Alcune osservazioni che ho letto mi sembrano assolutamente degne di riflessione, soprattutto l'aver idea di come possa apparire un'azione agli altrui occhi, fuori di dubbio, ma in me resta la ferma ipotesi, come qualcuno di voi fa più o meno velatamente notare, che si sia più portati a temere "l'umana possibilità di errore di chi interagisce con te" che un pensiero, a mio parere atto soprattutto a giustificare una determinata azione.
In ogni caso grazie ancora a tutti, è stato produttivo e interessante.
07/08/2014 20:00:01
Noto che la mia azione di esempio è stata sviscerata, modificata e rivista praticamente da chiunque XD
Gli stivali di Caio devono essere veramente brutti, poverino ç__ç
Tornando On Topic, penso che alla fin fine il problema sia anche e soprattutto, un pò come in tanti ambiti, il modo di reagire off game di alcune persone.

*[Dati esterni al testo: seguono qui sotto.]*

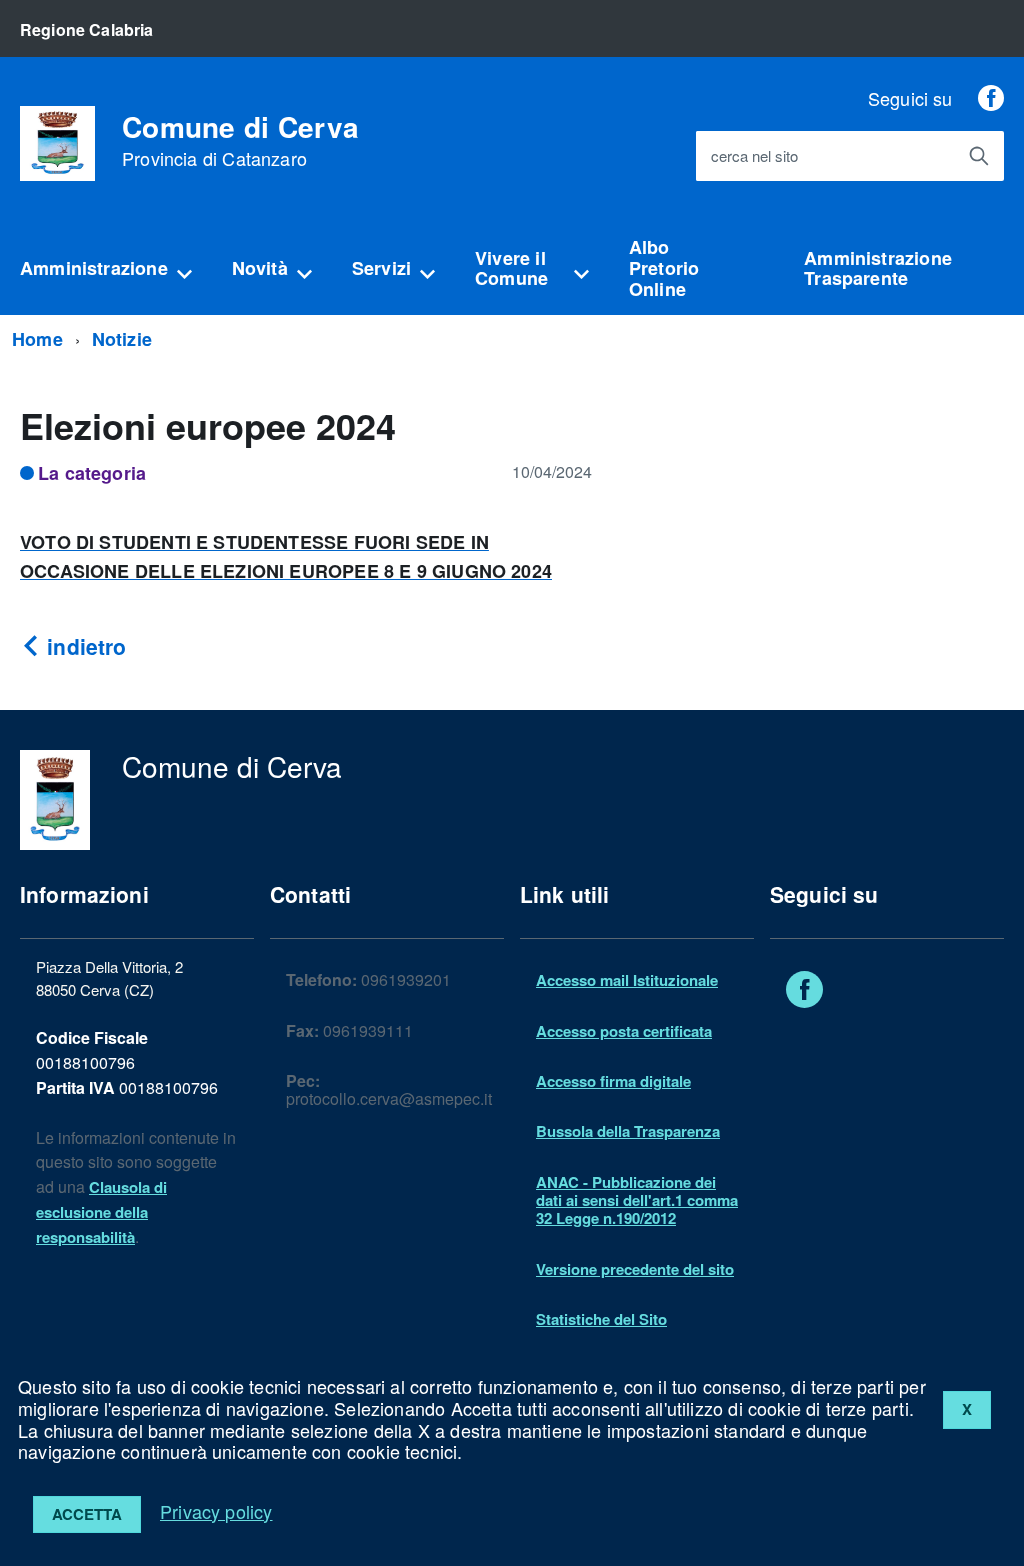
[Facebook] (991, 98)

C'è chi davanti ad un'azione non proprio di suo gusto o non in linea con la sua scuola di pensiero si limita a stringere le spalle, optare per il Vivi e lascia vivere, e continua a ruolare...cosi come invece c'è chi schiuma dalla bocca come Cujo ed abbandona la role/la land e tanti saluti.
Nessuno è perfetto, tutti possiamo fare qualche castroneria e magari inserire un pensiero di troppo, anche senza farci caso.
Per quanto possa o non possa garbare, non è certo un dramma, suvvia.